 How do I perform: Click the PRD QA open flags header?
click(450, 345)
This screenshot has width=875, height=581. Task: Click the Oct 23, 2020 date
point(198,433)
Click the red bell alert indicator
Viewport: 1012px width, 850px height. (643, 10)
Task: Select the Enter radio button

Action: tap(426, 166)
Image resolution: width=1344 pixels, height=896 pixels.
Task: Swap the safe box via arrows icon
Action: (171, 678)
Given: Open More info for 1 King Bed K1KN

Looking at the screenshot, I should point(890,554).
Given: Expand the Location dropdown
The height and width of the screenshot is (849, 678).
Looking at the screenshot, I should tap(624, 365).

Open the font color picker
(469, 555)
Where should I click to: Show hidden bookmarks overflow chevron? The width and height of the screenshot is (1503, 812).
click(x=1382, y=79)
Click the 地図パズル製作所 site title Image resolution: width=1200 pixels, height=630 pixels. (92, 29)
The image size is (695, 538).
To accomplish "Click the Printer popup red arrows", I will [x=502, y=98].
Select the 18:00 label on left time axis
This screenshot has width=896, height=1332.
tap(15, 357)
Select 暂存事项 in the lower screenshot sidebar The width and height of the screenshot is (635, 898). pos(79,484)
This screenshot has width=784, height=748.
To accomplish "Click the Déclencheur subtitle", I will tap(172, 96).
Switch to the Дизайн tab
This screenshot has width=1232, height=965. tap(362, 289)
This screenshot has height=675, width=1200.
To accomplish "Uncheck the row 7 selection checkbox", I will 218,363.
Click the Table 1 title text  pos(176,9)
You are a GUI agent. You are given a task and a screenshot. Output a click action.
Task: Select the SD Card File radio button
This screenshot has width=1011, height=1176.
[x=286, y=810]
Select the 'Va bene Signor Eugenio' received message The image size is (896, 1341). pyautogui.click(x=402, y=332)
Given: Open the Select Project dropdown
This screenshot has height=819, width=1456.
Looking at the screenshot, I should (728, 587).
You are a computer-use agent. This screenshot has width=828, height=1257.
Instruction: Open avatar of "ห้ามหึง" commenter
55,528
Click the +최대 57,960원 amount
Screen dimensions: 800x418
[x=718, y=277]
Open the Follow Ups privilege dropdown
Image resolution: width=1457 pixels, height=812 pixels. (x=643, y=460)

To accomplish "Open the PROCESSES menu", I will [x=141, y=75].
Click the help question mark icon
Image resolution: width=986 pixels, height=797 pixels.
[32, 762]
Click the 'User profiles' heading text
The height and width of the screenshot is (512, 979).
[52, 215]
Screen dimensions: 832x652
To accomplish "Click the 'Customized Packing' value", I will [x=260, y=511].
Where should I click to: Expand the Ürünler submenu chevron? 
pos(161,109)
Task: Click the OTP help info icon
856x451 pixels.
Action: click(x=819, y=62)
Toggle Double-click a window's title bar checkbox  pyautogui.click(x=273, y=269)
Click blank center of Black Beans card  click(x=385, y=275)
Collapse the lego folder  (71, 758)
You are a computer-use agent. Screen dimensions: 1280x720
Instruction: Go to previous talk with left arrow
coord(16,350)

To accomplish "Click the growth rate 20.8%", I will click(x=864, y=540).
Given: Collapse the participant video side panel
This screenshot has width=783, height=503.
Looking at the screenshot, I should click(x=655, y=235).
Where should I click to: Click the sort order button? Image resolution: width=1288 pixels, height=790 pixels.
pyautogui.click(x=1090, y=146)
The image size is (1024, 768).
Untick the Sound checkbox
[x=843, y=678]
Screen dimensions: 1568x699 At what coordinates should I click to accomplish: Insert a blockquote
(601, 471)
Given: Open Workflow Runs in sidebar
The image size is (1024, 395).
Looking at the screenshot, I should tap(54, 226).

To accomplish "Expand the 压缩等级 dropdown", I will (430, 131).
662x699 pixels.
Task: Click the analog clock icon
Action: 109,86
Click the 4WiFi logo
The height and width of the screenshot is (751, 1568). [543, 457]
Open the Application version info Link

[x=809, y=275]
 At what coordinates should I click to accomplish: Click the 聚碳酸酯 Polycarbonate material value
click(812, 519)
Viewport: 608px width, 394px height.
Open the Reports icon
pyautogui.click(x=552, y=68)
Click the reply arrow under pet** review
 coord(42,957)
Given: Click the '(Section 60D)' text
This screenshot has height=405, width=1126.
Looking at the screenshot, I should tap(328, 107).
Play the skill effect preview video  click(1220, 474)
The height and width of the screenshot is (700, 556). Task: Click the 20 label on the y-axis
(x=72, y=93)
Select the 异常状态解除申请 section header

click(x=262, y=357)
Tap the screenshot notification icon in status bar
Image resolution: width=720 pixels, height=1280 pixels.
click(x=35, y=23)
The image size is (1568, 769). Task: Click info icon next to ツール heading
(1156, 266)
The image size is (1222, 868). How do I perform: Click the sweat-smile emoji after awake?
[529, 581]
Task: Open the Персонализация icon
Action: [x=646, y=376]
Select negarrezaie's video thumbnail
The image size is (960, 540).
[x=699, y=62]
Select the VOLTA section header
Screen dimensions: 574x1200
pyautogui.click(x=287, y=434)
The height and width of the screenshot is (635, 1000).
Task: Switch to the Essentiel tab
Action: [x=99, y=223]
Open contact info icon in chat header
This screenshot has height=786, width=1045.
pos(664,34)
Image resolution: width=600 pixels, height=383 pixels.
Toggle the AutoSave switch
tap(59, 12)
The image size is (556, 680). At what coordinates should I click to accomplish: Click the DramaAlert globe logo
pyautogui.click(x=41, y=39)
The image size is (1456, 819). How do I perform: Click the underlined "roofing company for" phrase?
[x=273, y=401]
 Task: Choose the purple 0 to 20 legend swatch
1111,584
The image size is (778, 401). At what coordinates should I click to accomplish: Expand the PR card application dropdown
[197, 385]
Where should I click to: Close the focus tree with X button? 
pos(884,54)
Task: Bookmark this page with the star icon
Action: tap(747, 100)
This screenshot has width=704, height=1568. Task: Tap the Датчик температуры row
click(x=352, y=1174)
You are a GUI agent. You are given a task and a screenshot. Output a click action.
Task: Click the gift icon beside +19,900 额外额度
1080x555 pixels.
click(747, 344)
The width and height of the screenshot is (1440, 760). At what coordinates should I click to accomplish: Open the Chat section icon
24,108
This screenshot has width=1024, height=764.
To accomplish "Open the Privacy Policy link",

_ _ _

#### Problem details
When you answer, retype all of the material exactly as it appears above.

#### Worked solution
 How do I perform: Click the PRD QA open flags header?
click(450, 345)
This screenshot has width=875, height=581. Task: Click the Oct 23, 2020 date
point(198,433)
Click the red bell alert indicator
Viewport: 1012px width, 850px height. (643, 10)
Task: Select the Enter radio button

Action: tap(426, 166)
Image resolution: width=1344 pixels, height=896 pixels.
Task: Swap the safe box via arrows icon
Action: (171, 678)
Given: Open More info for 1 King Bed K1KN

Looking at the screenshot, I should point(890,554).
Given: Expand the Location dropdown
The height and width of the screenshot is (849, 678).
Looking at the screenshot, I should tap(624, 365).

Open the font color picker
(469, 555)
Where should I click to: Show hidden bookmarks overflow chevron? The width and height of the screenshot is (1503, 812).
click(x=1382, y=79)
Click the 地図パズル製作所 site title Image resolution: width=1200 pixels, height=630 pixels. (92, 29)
The image size is (695, 538).
To accomplish "Click the Printer popup red arrows", I will [x=502, y=98].
Select the 18:00 label on left time axis
This screenshot has width=896, height=1332.
tap(15, 357)
Select 暂存事项 in the lower screenshot sidebar The width and height of the screenshot is (635, 898). pos(79,484)
This screenshot has width=784, height=748.
To accomplish "Click the Déclencheur subtitle", I will tap(172, 96).
Switch to the Дизайн tab
This screenshot has width=1232, height=965. tap(362, 289)
This screenshot has height=675, width=1200.
To accomplish "Uncheck the row 7 selection checkbox", I will 218,363.
Click the Table 1 title text  pos(176,9)
You are a GUI agent. You are given a task and a screenshot. Output a click action.
Task: Select the SD Card File radio button
This screenshot has width=1011, height=1176.
[x=286, y=810]
Select the 'Va bene Signor Eugenio' received message The image size is (896, 1341). pyautogui.click(x=402, y=332)
Given: Open the Select Project dropdown
This screenshot has height=819, width=1456.
Looking at the screenshot, I should (728, 587).
You are a computer-use agent. This screenshot has width=828, height=1257.
Instruction: Open avatar of "ห้ามหึง" commenter
55,528
Click the +최대 57,960원 amount
Screen dimensions: 800x418
[x=718, y=277]
Open the Follow Ups privilege dropdown
Image resolution: width=1457 pixels, height=812 pixels. (x=643, y=460)

To accomplish "Open the PROCESSES menu", I will [x=141, y=75].
Click the help question mark icon
Image resolution: width=986 pixels, height=797 pixels.
[32, 762]
Click the 'User profiles' heading text
The height and width of the screenshot is (512, 979).
[52, 215]
Screen dimensions: 832x652
To accomplish "Click the 'Customized Packing' value", I will [x=260, y=511].
Where should I click to: Expand the Ürünler submenu chevron? 
pos(161,109)
Task: Click the OTP help info icon
856x451 pixels.
Action: click(x=819, y=62)
Toggle Double-click a window's title bar checkbox  pyautogui.click(x=273, y=269)
Click blank center of Black Beans card  click(x=385, y=275)
Collapse the lego folder  (71, 758)
You are a computer-use agent. Screen dimensions: 1280x720
Instruction: Go to previous talk with left arrow
coord(16,350)

To accomplish "Click the growth rate 20.8%", I will click(x=864, y=540).
Given: Collapse the participant video side panel
This screenshot has width=783, height=503.
Looking at the screenshot, I should click(x=655, y=235).
Where should I click to: Click the sort order button? Image resolution: width=1288 pixels, height=790 pixels.
pyautogui.click(x=1090, y=146)
The image size is (1024, 768).
Untick the Sound checkbox
[x=843, y=678]
Screen dimensions: 1568x699 At what coordinates should I click to accomplish: Insert a blockquote
(601, 471)
Given: Open Workflow Runs in sidebar
The image size is (1024, 395).
Looking at the screenshot, I should tap(54, 226).

To accomplish "Expand the 压缩等级 dropdown", I will (430, 131).
662x699 pixels.
Task: Click the analog clock icon
Action: 109,86
Click the 4WiFi logo
The height and width of the screenshot is (751, 1568). [543, 457]
Open the Application version info Link

[x=809, y=275]
 At what coordinates should I click to accomplish: Click the 聚碳酸酯 Polycarbonate material value
click(812, 519)
Viewport: 608px width, 394px height.
Open the Reports icon
pyautogui.click(x=552, y=68)
Click the reply arrow under pet** review
 coord(42,957)
Given: Click the '(Section 60D)' text
This screenshot has height=405, width=1126.
Looking at the screenshot, I should tap(328, 107).
Play the skill effect preview video  click(1220, 474)
The height and width of the screenshot is (700, 556). Task: Click the 20 label on the y-axis
(x=72, y=93)
Select the 异常状态解除申请 section header

click(x=262, y=357)
Tap the screenshot notification icon in status bar
Image resolution: width=720 pixels, height=1280 pixels.
click(x=35, y=23)
The image size is (1568, 769). Task: Click info icon next to ツール heading
(1156, 266)
The image size is (1222, 868). How do I perform: Click the sweat-smile emoji after awake?
[529, 581]
Task: Open the Персонализация icon
Action: [x=646, y=376]
Select negarrezaie's video thumbnail
The image size is (960, 540).
[x=699, y=62]
Select the VOLTA section header
Screen dimensions: 574x1200
pyautogui.click(x=287, y=434)
The height and width of the screenshot is (635, 1000).
Task: Switch to the Essentiel tab
Action: [x=99, y=223]
Open contact info icon in chat header
This screenshot has height=786, width=1045.
pos(664,34)
Image resolution: width=600 pixels, height=383 pixels.
Toggle the AutoSave switch
tap(59, 12)
The image size is (556, 680). At what coordinates should I click to accomplish: Click the DramaAlert globe logo
pyautogui.click(x=41, y=39)
The image size is (1456, 819). How do I perform: Click the underlined "roofing company for" phrase?
[x=273, y=401]
 Task: Choose the purple 0 to 20 legend swatch
1111,584
The image size is (778, 401). At what coordinates should I click to accomplish: Expand the PR card application dropdown
[197, 385]
Where should I click to: Close the focus tree with X button? 
pos(884,54)
Task: Bookmark this page with the star icon
Action: tap(747, 100)
This screenshot has width=704, height=1568. Task: Tap the Датчик температуры row
click(x=352, y=1174)
You are a GUI agent. You are given a task and a screenshot. Output a click action.
Task: Click the gift icon beside +19,900 额外额度
1080x555 pixels.
click(747, 344)
The width and height of the screenshot is (1440, 760). At what coordinates should I click to accomplish: Open the Chat section icon
24,108
This screenshot has width=1024, height=764.
To accomplish "Open the Privacy Policy link",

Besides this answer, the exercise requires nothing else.